Le loup de Wall street

de Martin Scorsese, 2013, ****

La drogue, c’est mal. D’abord, c’est cool, on est content d’en avoir, et puis on en veut tou­jours plus, on sait plus en sor­tir et on perd com­plè­te­ment le contrôle. Et l’argent ? Ben… L’argent est une drogue comme les autres.

Voilà, en somme, ce qui res­sort du Loup de Wall street, le nou­veau Scorsese. Celui-ci lorgne osten­si­ble­ment du côté de Wall street, d’Oliver Stone : le per­son­nage prin­ci­pal pour­rait être un des jeunes loups qui se lancent à la chute de Gekko et qui, autour de 1990, s’en mettent plein les fouilles en pré­pa­rant les crashes de la fin du siècle. Cyniques, arri­vistes, égo­cen­triques et pro­fon­dé­ment dépour­vus de scru­pules, les per­son­nages sont des cre­vures convain­cues que tout est per­mis à par­tir d’un cer­tain nombre de mil­lions de dol­lars. Même si l’alternance gloire-chute et la course contre la SEC est inté­res­sante, l’enjeu du film n’est donc pas vrai­ment de voir un sem­blant de jus­tice (ces gens-là retombent tou­jours sur leurs pattes) mais de plon­ger dans la tête d’un vrai cynique pour voir ce qu’il s’y passe.

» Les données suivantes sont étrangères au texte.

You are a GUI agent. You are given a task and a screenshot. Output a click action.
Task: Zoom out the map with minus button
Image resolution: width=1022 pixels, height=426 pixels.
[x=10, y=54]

À l’habitude de Scorsese, la réa­li­sa­tion est assez inat­ta­quable (Marty sait s’entourer, avec sa mon­teuse atti­trée depuis vingt ans, le direc­teur pho­to du Secret de Brokeback moun­tain et un cas­ting à faire pleu­rer), mais le scé­na­rio ne manque pas de lour­deurs et de lan­gueurs éparses, cer­tains pas­sages étant fran­che­ment lourds et un poil répé­ti­tif. Au delà de la fas­ci­na­tion mor­bide que l’on peut res­sen­tir pour le per­son­nage prin­ci­pal, le film est donc très bon, mais n’atteint pas vrai­ment la gran­deur.